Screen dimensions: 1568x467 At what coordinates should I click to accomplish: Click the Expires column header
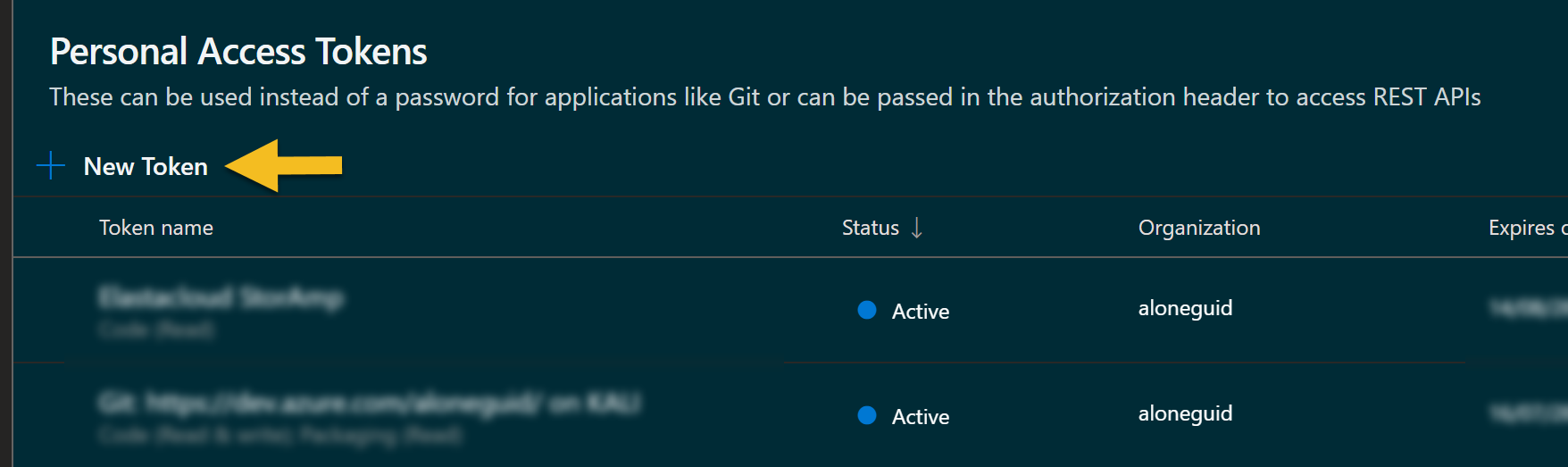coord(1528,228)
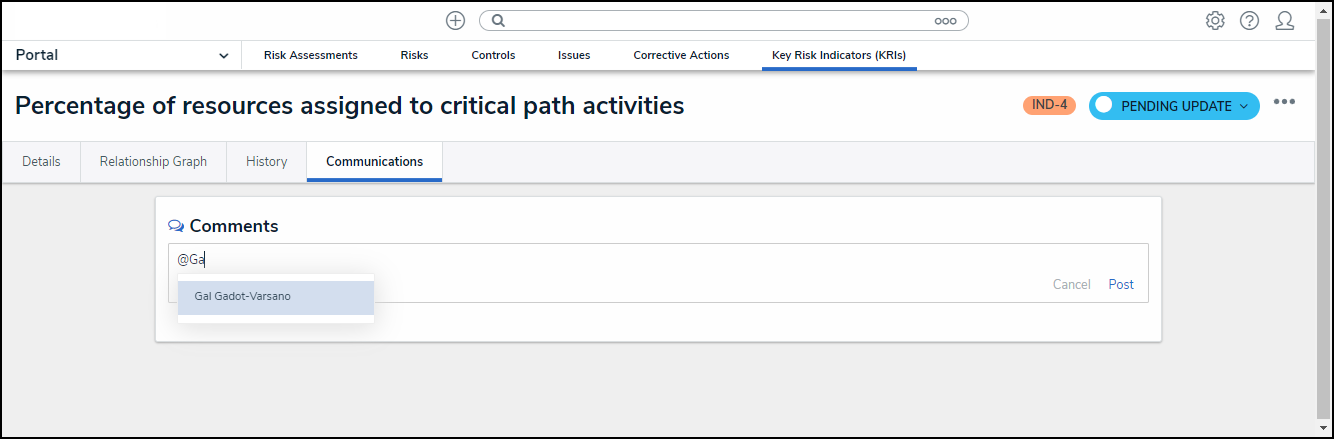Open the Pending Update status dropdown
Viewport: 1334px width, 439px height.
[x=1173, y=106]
==
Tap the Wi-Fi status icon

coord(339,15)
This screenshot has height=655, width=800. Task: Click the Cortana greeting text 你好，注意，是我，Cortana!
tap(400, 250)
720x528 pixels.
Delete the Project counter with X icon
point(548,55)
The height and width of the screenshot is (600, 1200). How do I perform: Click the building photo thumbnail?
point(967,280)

→ WHAT IS NEEDED
Arrange the rows from the line with "This screenshot has" up to and including the line with "point(967,280)" as a numbered list, leaving out blank lines.

→ SOLUTION FOR THIS EXERCISE
1. This screenshot has height=655, width=800. Task: Click the Cortana greeting text 你好，注意，是我，Cortana!
2. tap(400, 250)
3. 720x528 pixels.
4. Delete the Project counter with X icon
5. point(548,55)
6. The height and width of the screenshot is (600, 1200). How do I perform: Click the building photo thumbnail?
7. point(967,280)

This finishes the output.